Switch indices read-only if a node runs out of disk space by s1monw · Pull Request #25541 · elastic/elasticsearch

s1monw · 2017-07-04T16:50:48Z

Today when we run out of disk all kinds of crazy things can happen
and nodes are becoming hard to maintain once out of disk is hit.
While we try to move shards away if we hit watermarks this might not
be possible in many situations. Based on the discussion in #24299
this change monitors disk utiliation and adds a floodstage watermark
that causes all indices that are allocated on a node hitting the floodstage
mark to be switched read-only (with the option to be deleted). This allows users to react on the low disk situation while subsequent write requests will be rejected. Users can switch
individual indices read-write once the situation is sorted out. There is no
automatic read-write switch once the node has enough space. This requires
user interaction.

The floodstage watermark is set to 95% utilization by default.

Closes #24299

Today when we run out of disk all kinds of crazy things can happen and nodes are becoming hard to maintain once out of disk is hit. While we try to move shards away if we hit watermarks this might not be possible in many situations. Based on the discussion in elastic#24299 this change monitors disk utiliation and adds a floodstage watermark that causes all indices that are allocated on a node hitting the floodstage mark to be switched read-only (with the option to be deleted). This allows users to react on the low disk situation while subsequent write requests will be rejected. Users can switch individual indices read-write once the situation is sorted out. There is no automatic read-write switch once the node has enough space. This requires user interaction. The floodstage watermark is set to `95%` utilization by default. Closes elastic#24299

bleskes

LGTM. Left a bunch of small nits.

bleskes · 2017-07-05T06:30:13Z

core/src/main/java/org/elasticsearch/cluster/routing/allocation/DiskThresholdMonitor.java

+                if (usage.getFreeBytes() < diskThresholdSettings.getFreeBytesThresholdFloodStage().getBytes() ||
+                    usage.getFreeDiskAsPercentage() < diskThresholdSettings.getFreeDiskThresholdFloodStage()) {
+                    RoutingNode routingNode = state.getRoutingNodes().node(node);
+                    if (routingNode != null) { // this might happen if we haven't got the full cluster-state yet?!


Sadly this happens when you have a non-data node. It's been on the hit list to remove (it's annoying imo and is a leftover of the node as client days). no one got to it yet.

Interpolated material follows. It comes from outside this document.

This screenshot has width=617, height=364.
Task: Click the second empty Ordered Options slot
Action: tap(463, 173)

bleskes · 2017-07-05T06:33:02Z

core/src/main/java/org/elasticsearch/cluster/routing/allocation/DiskThresholdMonitor.java

+
+    protected void markIndicesReadOnly(Set<String> indicesToMarkReadOnly) {
+        // set read-only block but don't block on the response
+        client.admin().indices().prepareUpdateSettings(indicesToMarkReadOnly.toArray(Strings.EMPTY_ARRAY)).


I think we should protect for errors here and log a warning. It doesn't seem like there are protection higher up the call stacks.

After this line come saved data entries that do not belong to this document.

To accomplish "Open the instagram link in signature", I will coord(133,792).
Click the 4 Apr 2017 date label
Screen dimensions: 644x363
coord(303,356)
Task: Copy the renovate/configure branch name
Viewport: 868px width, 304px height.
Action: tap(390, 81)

we do catch errors in InternalClusterInfoService and log a warning so I think we are good here?

You're right - I missed it.

bleskes · 2017-07-05T06:36:07Z

core/src/main/java/org/elasticsearch/cluster/routing/allocation/DiskThresholdSettings.java

            (s) -> validWatermarkSetting(s, "cluster.routing.allocation.disk.watermark.high"),
            Setting.Property.Dynamic, Setting.Property.NodeScope);
+    public static final Setting<String> CLUSTER_ROUTING_ALLOCATION_FLOOD_STAGE_SETTING =
+        new Setting<>("cluster.routing.allocation.disk.floodstage", "95%",


we're missing the watermark in the setting path (i.e. disk.floodstage vs disk.watermark.floodstage). Feels a bit strange to me but I'm not a native speaker. @dakrone wdyt?

yeah so my logic was, we have 2 watermarks (high and low) and floodstage so I left the watermark out of the key?!

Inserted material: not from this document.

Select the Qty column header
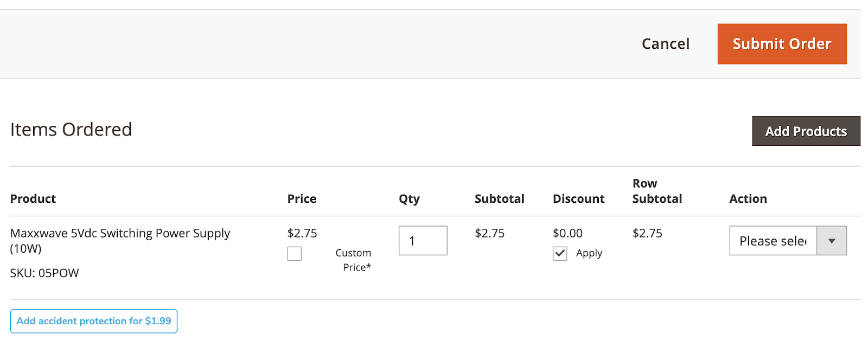Screen dimensions: 868x347 (409, 199)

I am curious what @rjernst thinks I am ok with whatever makes sense

I think the key should be cluster.routing.allocation.disk.watermark.flood_stage.

bleskes · 2017-07-05T06:37:58Z

core/src/main/java/org/elasticsearch/common/settings/ClusterSettings.java

                    ThrottlingAllocationDecider.CLUSTER_ROUTING_ALLOCATION_NODE_CONCURRENT_RECOVERIES_SETTING,
                    DiskThresholdSettings.CLUSTER_ROUTING_ALLOCATION_LOW_DISK_WATERMARK_SETTING,
                    DiskThresholdSettings.CLUSTER_ROUTING_ALLOCATION_HIGH_DISK_WATERMARK_SETTING,
+                    DiskThresholdSettings.CLUSTER_ROUTING_ALLOCATION_FLOOD_STAGE_SETTING,


can we add DISK to this name (with or without watermark - see other comment). i.e. CLUSTER_ROUTING_ALLOCATION_FLOOD_STAGE_DISK_WATERMARK or something?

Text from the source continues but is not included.